Chris Coyier rounding up recent frontend moves (by Basecamp and React, specifically) back to server-side rendering techniques of old:

So: servers. They are just good at doing certain things (says the guy typing into his WordPress blog). There does seem to be some momentum toward doing less on the client, which I think most of us would agree has been taking on a bit much lately, which asset sizes doing nothing but growing and growing.

Let’s push those servers to the edge while we’re at it.

I agree. Servers are cool. Clients are cool, too. But so are servers.

Browser London Icon Browser London

Frontend predictions for 2021

Predictions are always fun, especially when we can look back and see how wrong we were. Here’s Browser London’s Jay Freestone laying out where he thinks the frontend is going in 2021:

  1. React frameworks finally mature
  2. We get a glimpse at container queries
  3. WASM explodes
  4. The monolith makes a come back

There’s the predictions. Click through for the Jay’s reasoning.

JavaScript eng.lyft.com

How Lyft is migrating 100+ frontend microservices to Next.js

The engineering teams at Lyft were facing some serious issues:

we were running into headwinds trying to maintain our own frontend platform — an internal set of Webpack configurations, ESLint libraries and framework code — and finding ourselves bogged down troubleshooting cryptic build errors and generally finding our productivity sapped by such support requests. Because codebases began to diverge (as they do in microservice architectures), our developers found the task of upgrading to new versions of our frontend platform to be time-intensive and frustrating.

With over 100 frontend services and nearly as many frontend engineers, it was clear something needed to be done in order to ensure that our platform was maintainable for Lyft’s growth.

With a team that large and the freedom to spin up a new microservice whenever the need arises, it must be terribly difficult to fend off divergence in coding architecture, style, tooling, and dependencies. Unless you unify everyone one a common foundation. A framework, if you will…

Tom MacWright macwright.com

If not SPAs, what?

Tom MacWright shared some concerns for SPAs place in the modern web and followed it up with a post sharing suggestions to use instead.

The SPA pattern (Single-Page Apps), I tried to define, was about the React model, which also covers, to a large extent, the model of Vue, Angular, and other frontend frameworks.

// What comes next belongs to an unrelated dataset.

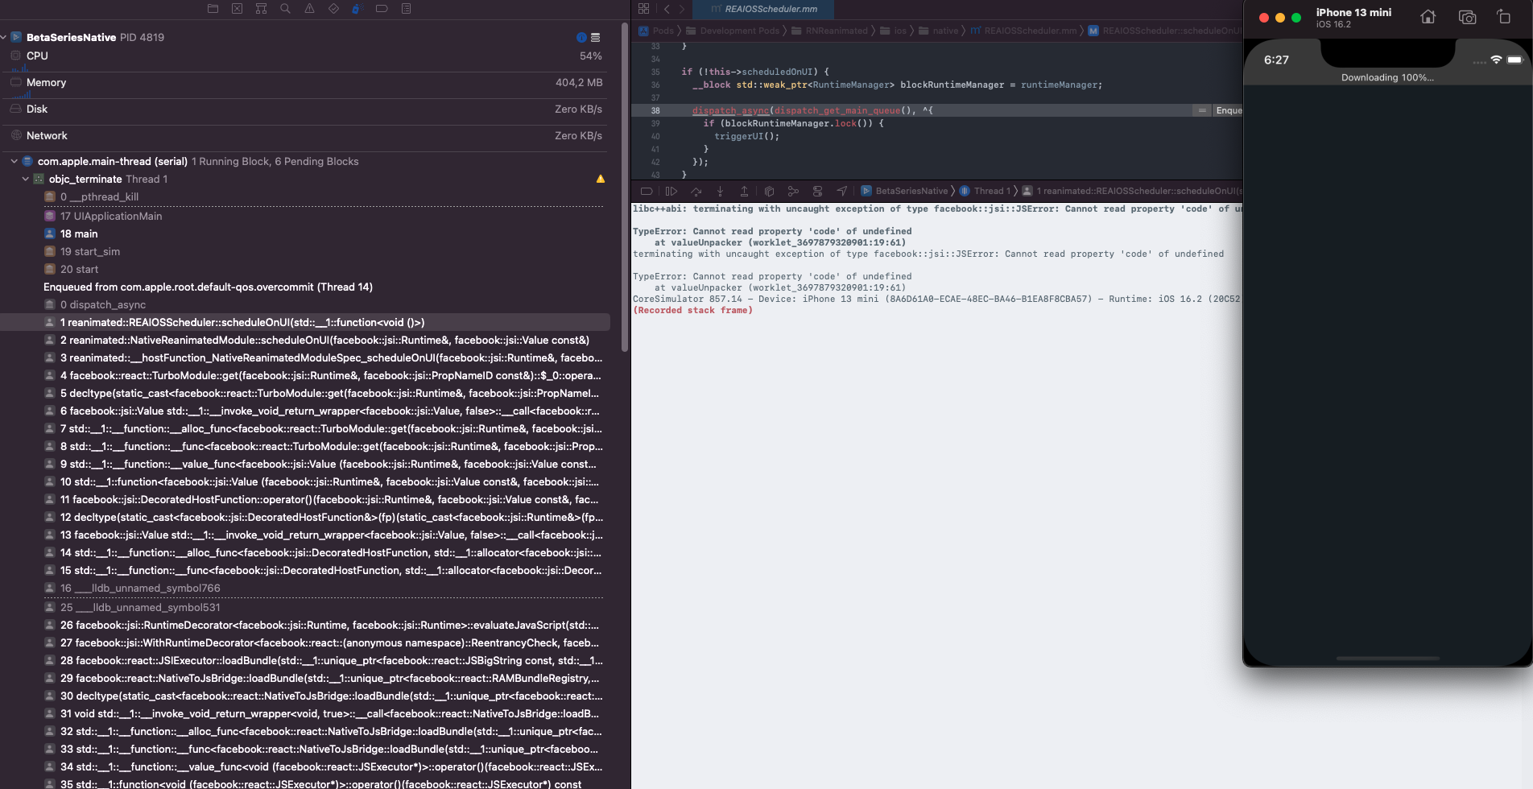
Task: Open the Issue navigator
Action: pyautogui.click(x=309, y=9)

Like any critique, it begs for a prescription and I didn’t give one, other than gesturing toward server-side frameworks like Rails and Django. But I think there are some trends starting to form. I had queued up some time to really dive into the frameworks, but things like walking in parks have taken priority, so here’s just a grand tour.

Chris Coyier CSS-Tricks

The widening responsibility for front-end developers

Chris Coyier:

This is an extended version of my essay “When front-end means full-stack” which was published in the wonderful Increment magazine put out by Stripe. It’s also something of an evolution of a couple other of my essays, “The Great Divide” and “Ooops, I guess we’re full-stack developers now.

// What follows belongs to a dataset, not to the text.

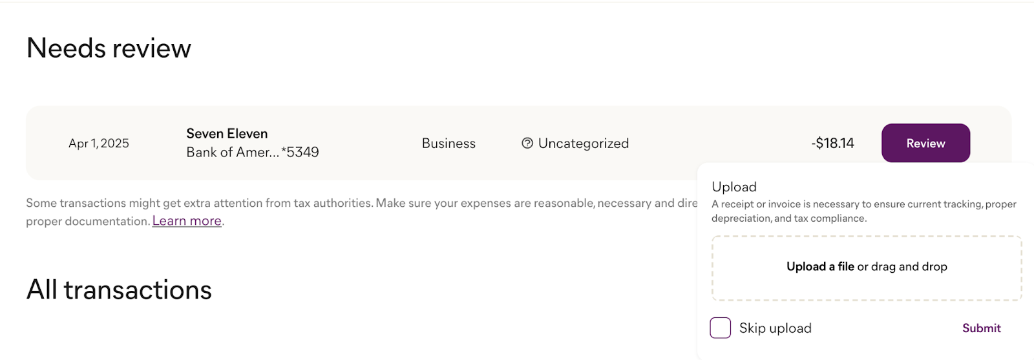
Task: Click the Uncategorized question mark icon
Action: [527, 143]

This is a lengthy, sprawling piece on the evolution of frontend development by someone who really gets the web. It also has its own art-direction and design so you’ll want to read it onsite vs in an Instapaper-alike.

JavaScript hyperapp.dev

Hyperapp – the tiny framework for building web interfaces

Hyperapp claims to be twice as fast as React, weighs in at 1.8KB, and renders interactively in ~10ms.

Hyperapp is a modern VDOM engine, state management solution, and application design pattern all-in-one. once you learn to use it, there’ll be no end to what you can do.